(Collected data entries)
:::

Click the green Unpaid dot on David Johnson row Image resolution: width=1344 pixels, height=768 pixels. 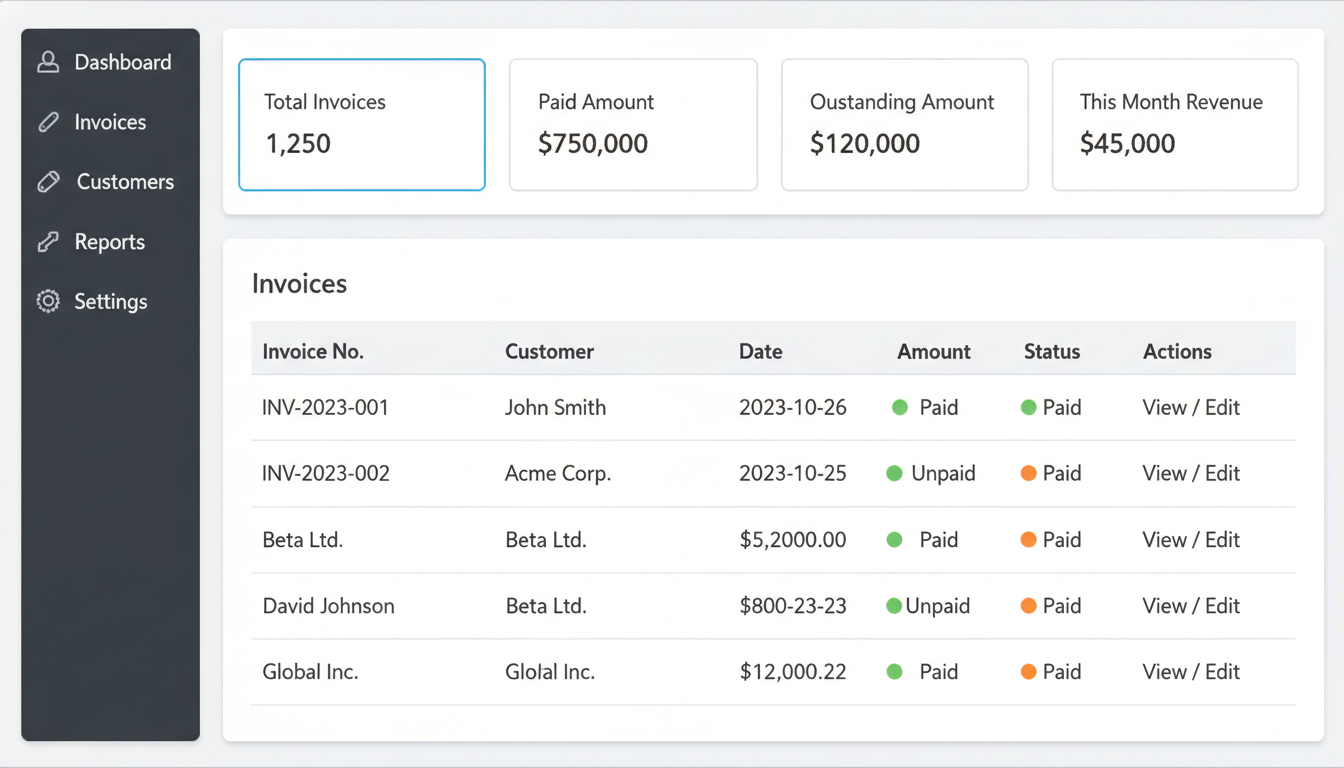[x=893, y=605]
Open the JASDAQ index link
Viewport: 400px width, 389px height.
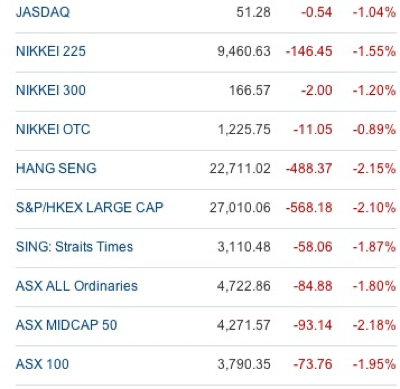click(43, 12)
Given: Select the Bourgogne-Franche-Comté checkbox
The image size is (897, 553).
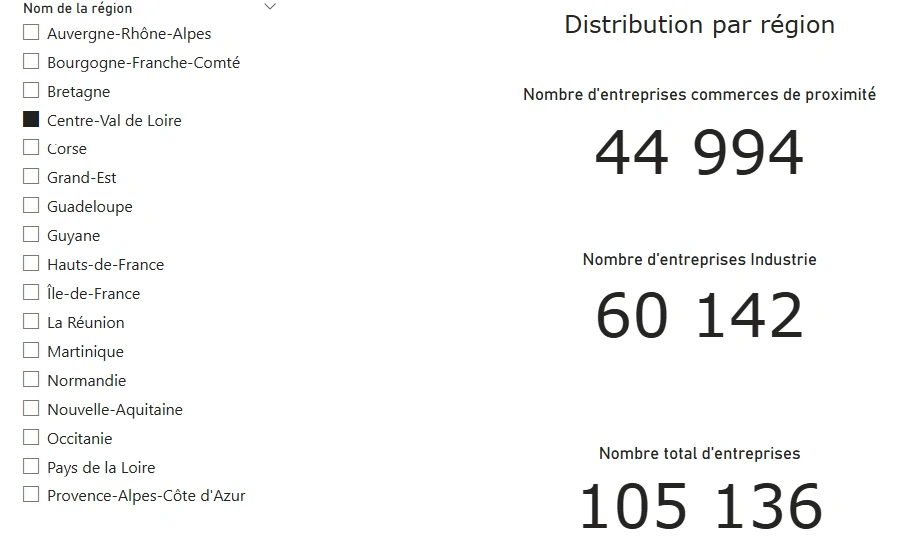Looking at the screenshot, I should pos(31,62).
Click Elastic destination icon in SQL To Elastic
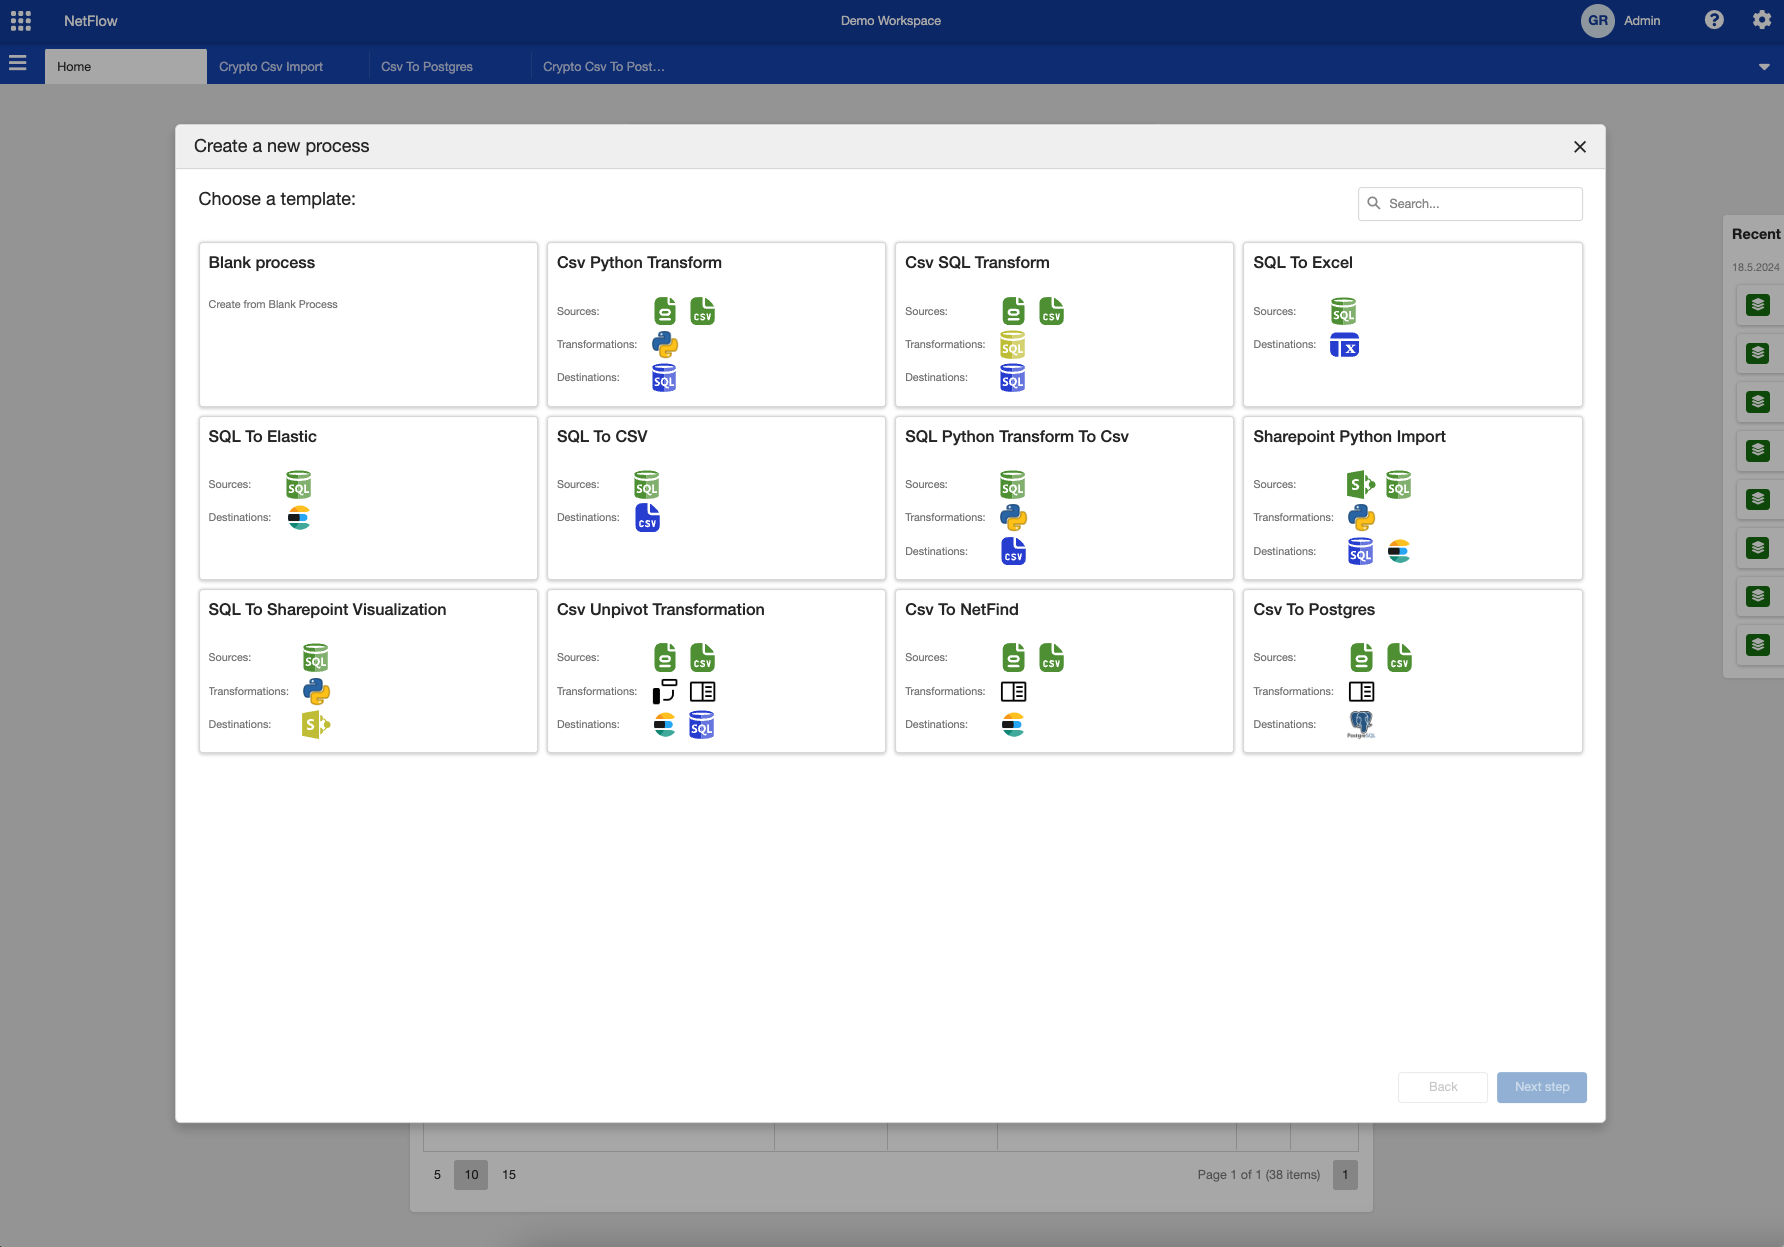The height and width of the screenshot is (1247, 1784). coord(299,518)
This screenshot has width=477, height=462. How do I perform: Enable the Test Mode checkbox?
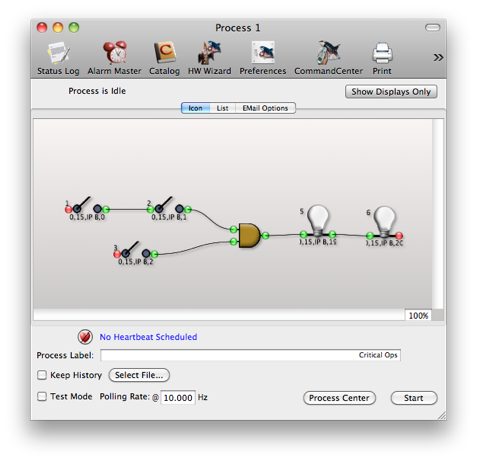tap(42, 396)
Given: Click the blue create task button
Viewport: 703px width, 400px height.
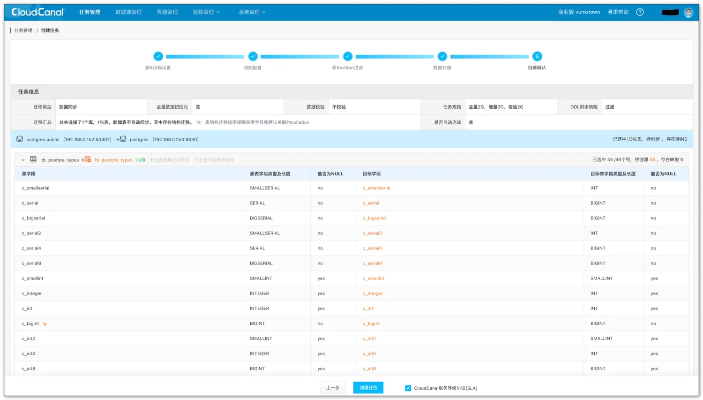Looking at the screenshot, I should [x=368, y=387].
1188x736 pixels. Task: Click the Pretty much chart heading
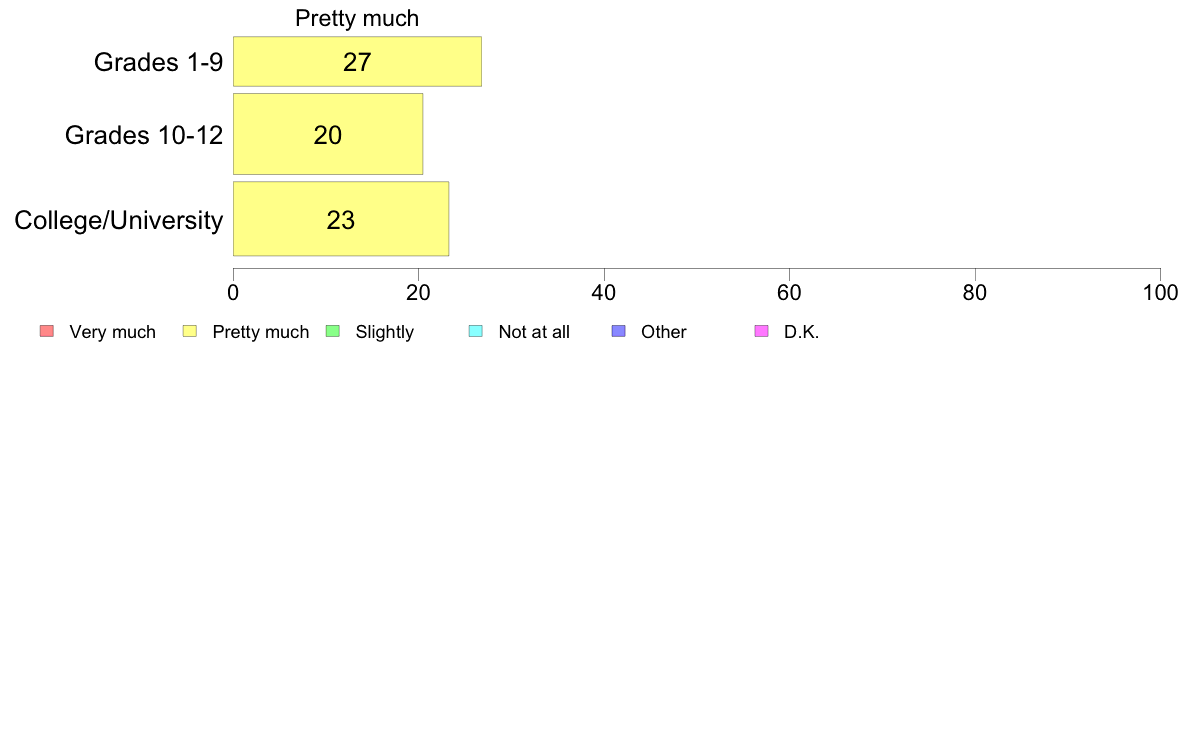(x=357, y=18)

:::

I would like you to retype exactly the lines running from the one containing "Viewport: 703px width, 400px height." to the last line of the entries, both included, leaving all pictures out.

ANSWER SPACE:
Viewport: 703px width, 400px height.
Looking at the screenshot, I should [x=368, y=387].
1188x736 pixels. Task: Click the Pretty much chart heading
(x=357, y=18)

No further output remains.